Precisely defining the "exceptional circumstances" was not done in those prior decisions (on OMT) so any future/actual use of "whatever it takes" could be challenged again in courts on concrete terms/basis. Etc. So, DW has commented on the (apparently never-ending) QE lawsuits in the EU

When Germany's Constitutional Court judges on Tuesday begin two days of hearings on a ruling regarding the European Central Bank's (ECB's) once massive bond buying program, they might feel like being stuck in a time loop similar to the Hollywood blockbuster "Groundhog Day."
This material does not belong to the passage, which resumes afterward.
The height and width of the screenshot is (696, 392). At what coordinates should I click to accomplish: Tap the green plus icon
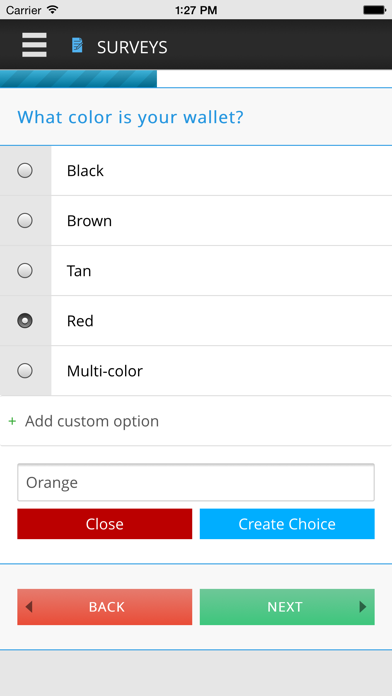coord(12,421)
For a bit of an analogy, here's a [relevant] quote from Krugman's 2012 "Revenge of the Optimum Currency Area", regarding the (automatic) transfers to Florida during the Great Financial Crisis aftermath:

Let’s once again take a not at all hypothetical example: Florida, after the recent housing bust. America may have a small welfare state by European standards, but it is still pretty big, with large spending in particular on Social Security and Medicare—obviously both are a big deal in Florida. These programs are, however, paid for at a national level. What this means is that if Florida suffers an asymmetric adverse shock, it will receive an automatic compensating transfer from the rest of the country: it pays less into the national budget, but this has no impact on the benefits it receives, and may even increase its benefits if they come from programs like unemployment benefits, food stamps, and Medicaid, which expand in the face of economic distress.

How big is this automatic transfer? Table 2 shows some indicative numbers about Florida’s financial relations with Washington in 2007, the year before the crisis, and 2010, in the depths of crisis. Florida’s tax payments to DC fell some $33 billion; meanwhile, special federally funded unemployment insurance programs contributed some $3 billion, and food stamp payments rose almost $4 billion. That’s about $40 billion in de facto transfers, some 5 percent of Florida’s GDP—and that’s surely an understatement, since there were also crisis- related increases in Medicaid and even Social Security, as more people took early retirement or applied for disability payments. You might argue that since Florida residents are also US taxpayers, we really should not count all of this as a transfer. The crucial point, however, is that the federal government does not currently face a borrowing constraint, and has very low borrowing costs. So all of this is a burden that would be a real problem if Florida were a sovereign state, but it is taken off its shoulders by the fact that it is not.


Basically, the countries that have been more affected by the coronavirus and that will have to dedicate more money to mitigate the effects of it are countries with a high amount of debt, so they are viewed as more risky investments and they sell debt at a higher interest.

So, these countries are asking for the bonds to be issued with the backing of the whole European union with the idea that these bonds would be a more secure investment (as "rich" countries like Germany and Finland would also be issuing the bonds) and have to pay a lower interest.